Avec mes beaux printemps ils se sont envolés ;

Ils ont craint des hivers les haleines trop rudes...

Oh ! revenez parfois peupler mes solitudes

Doux fantômes des jours passés !


 

Où sont mes compagnons d'amour et de jeunesse ?

Le ciel qui les aimait a trahi sa promesse ;

Les meilleurs dans la mort reposent embrassés ;

De ceux qui restent l'âme est oublieuse et fière...

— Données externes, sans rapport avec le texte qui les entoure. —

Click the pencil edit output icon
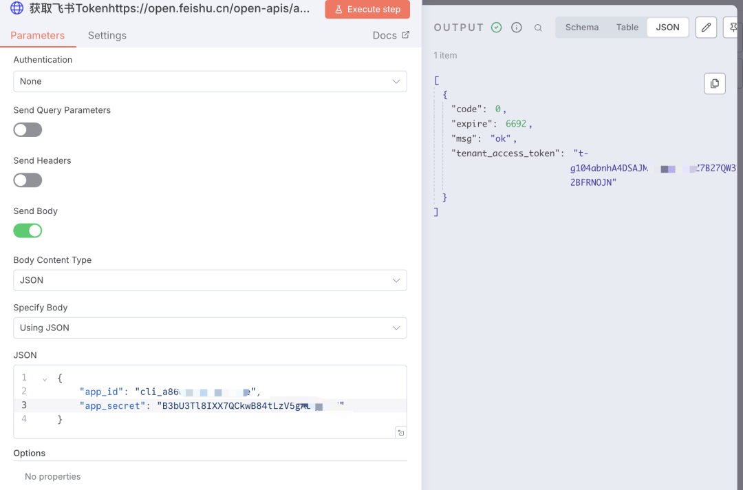 [x=706, y=28]
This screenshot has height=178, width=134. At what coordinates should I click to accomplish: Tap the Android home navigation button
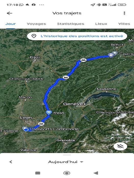tap(67, 173)
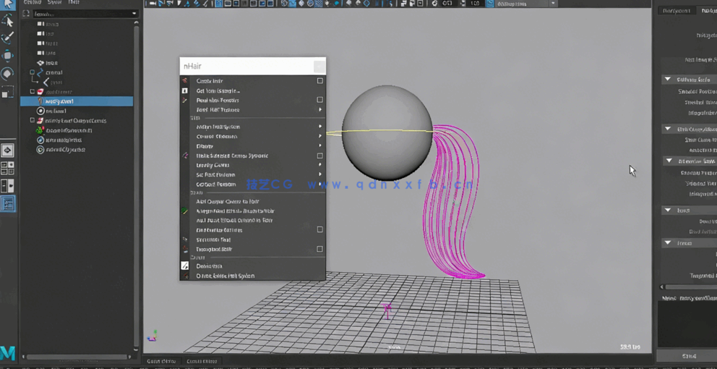This screenshot has height=369, width=717.
Task: Switch to the four-pane viewport layout icon
Action: 7,168
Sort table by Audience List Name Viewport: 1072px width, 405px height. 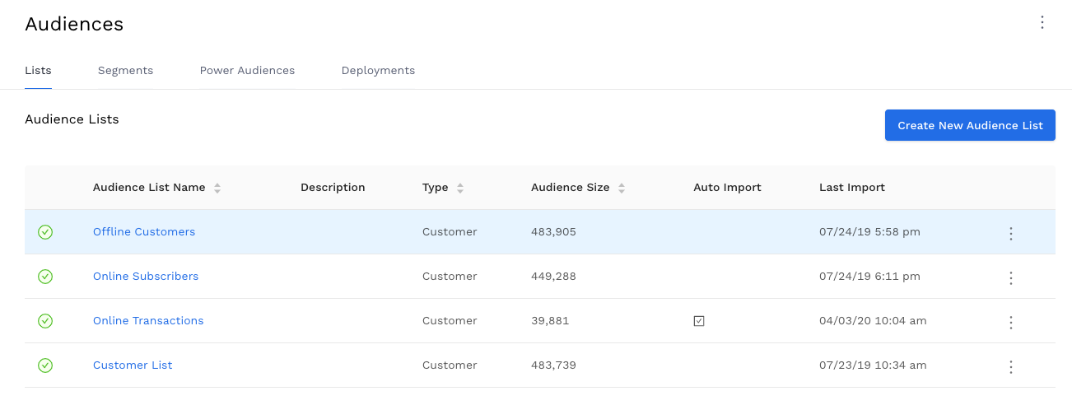point(217,188)
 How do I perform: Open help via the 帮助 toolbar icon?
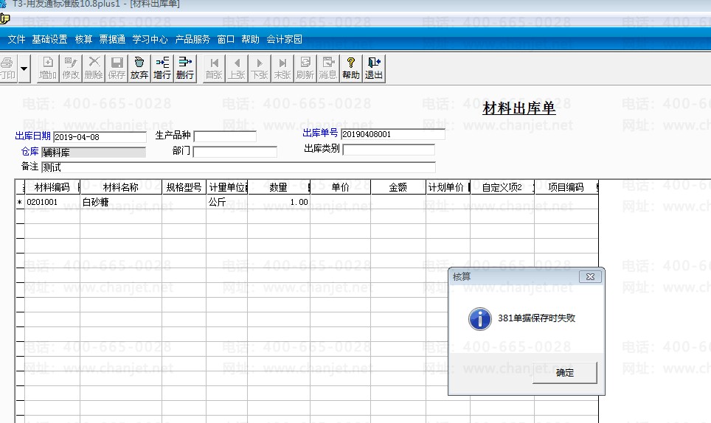pyautogui.click(x=351, y=68)
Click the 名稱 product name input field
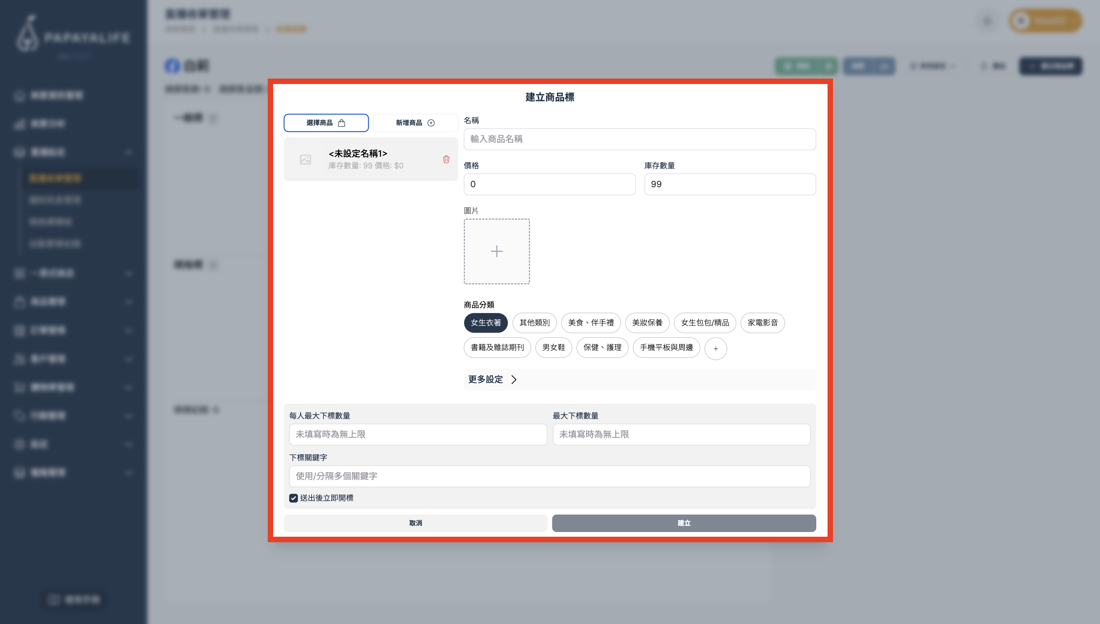Image resolution: width=1100 pixels, height=624 pixels. 640,139
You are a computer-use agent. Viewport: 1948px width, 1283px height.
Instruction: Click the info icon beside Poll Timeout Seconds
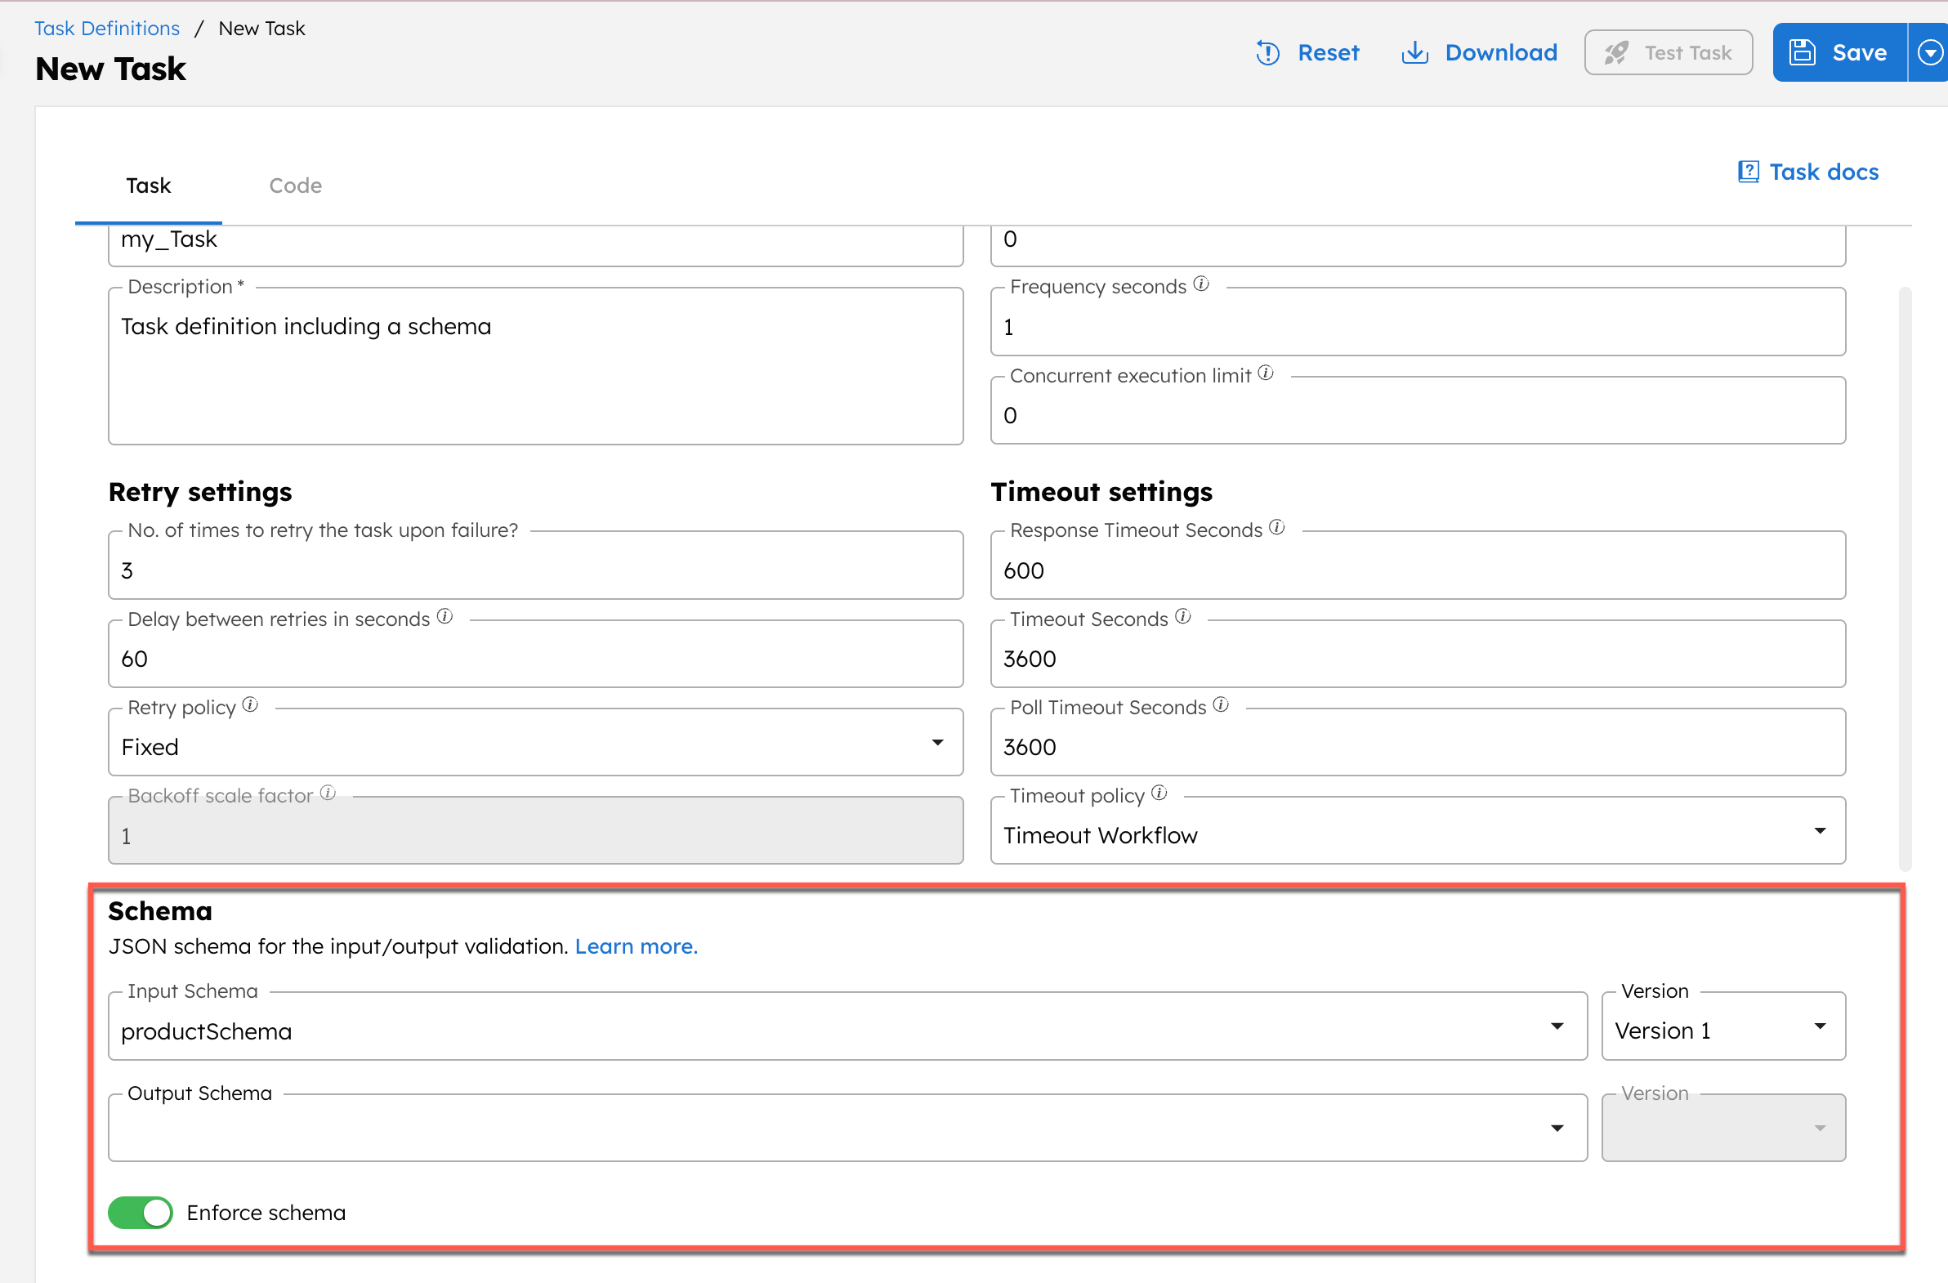point(1220,704)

Rappelez à mon cœur leur tendresse première

Douces voix de mes jours passés !


 

Où donc est cette enfant toute blonde et naïve

Que j'aimais jeune encor d'une amitié si vive ?

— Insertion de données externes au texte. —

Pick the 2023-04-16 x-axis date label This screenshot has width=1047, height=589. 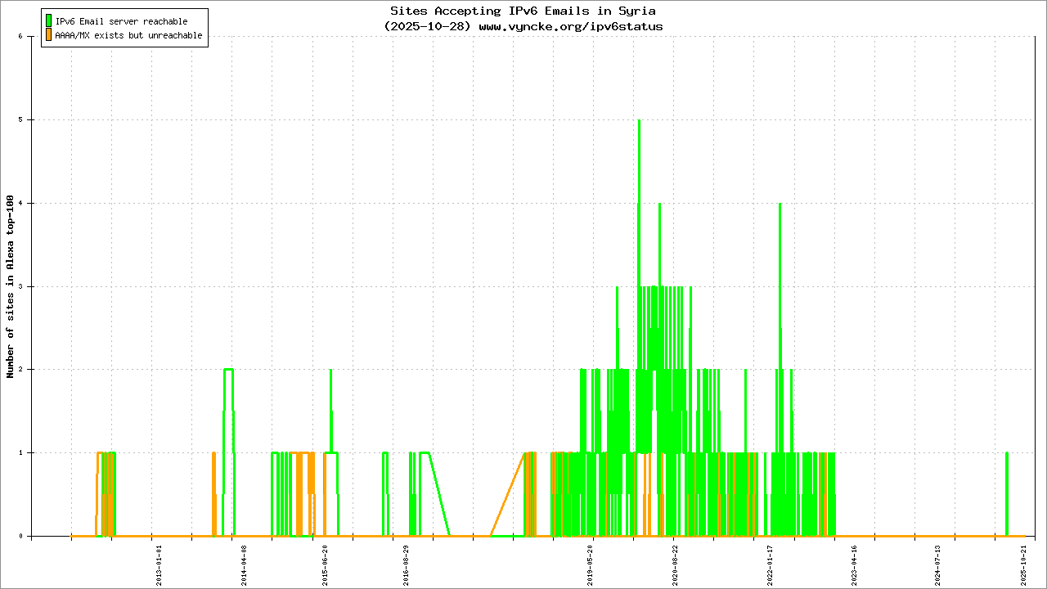pyautogui.click(x=854, y=565)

Du sentier des douleurs ses pas sont effacés ;

Et des cloches du soir, dans ta sombre demeure,

Tu n'entends plus la voix qui vibre et qui te pleure,

Doux sylphe de mes jours passés !


 

O cloche, qui jadis, comme une sainte mère,

Me rappelais la nuit pour dire ma prière ;

Quand la chaleur fuira de mes membres glacés,

Que ton accent plaintif m'arrive et me console ;

Au ciel avec tes sons que mon âme s'envole,

Douce voix de mes jours passés !


 


 


 

POEME 10 Le papillon (XVIème Salazienne)

Jeune et beau papillon, dont les ailes dorées

Réfléchissent du ciel les couleurs azurées,

Qui passes dans les airs comme un souffle animé,

Qui disputes les fleurs aux baisers du zéphyre

Et quand du jour mourant le crépuscule expire,

Dors sur leur calice embaumé ;


 

Si tu vois mes amours, comme à la fleur éclose,

N'offre pas ton hommage à ses lèvres de rose ;

Cette erreur est permise à ton œil enchanté ;

Mais je serais jaloux de ton bonheur suprême :

Je veux seul respirer sur la bouche que j'aime

Les parfums de la volupté.


 

POEME 11: À l'île natale (en clôture à Poèmes et Paysages )

Je puis mourir : j'ai dit, ô mon île natale !

Ton ciel, tes monts, tes bois, tes champs, tes eaux, tes mers.
Mon âme t'a payé sa dette filiale :
Sur tes flancs de granit j'ai buriné mon vers.
Chez moi ce n'est point l'art, c'est le cœur qui te chante.
Ma piété pour toi fit ma voix plus touchante ;
Mon cœur m'a révélé tes secrètes beautés.
D'autres fils te naîtront qui des muses hantés,
Admirant à leur tour tes splendeurs et ta grâce,
Par tes vals escarpés cheminant sur ma trace,
Lisant partout mon nom sous la ronce vorace,
Rediront après moi ton ciel, tes monts, tes bois.
Souris avec orgueil à leur lyre nouvelle !
L'écho de tes rochers me restera fidèle,
Car, versant à mes vers ta sève maternelle,
Ton âme, ô mon pays ! a passé dans ma voix.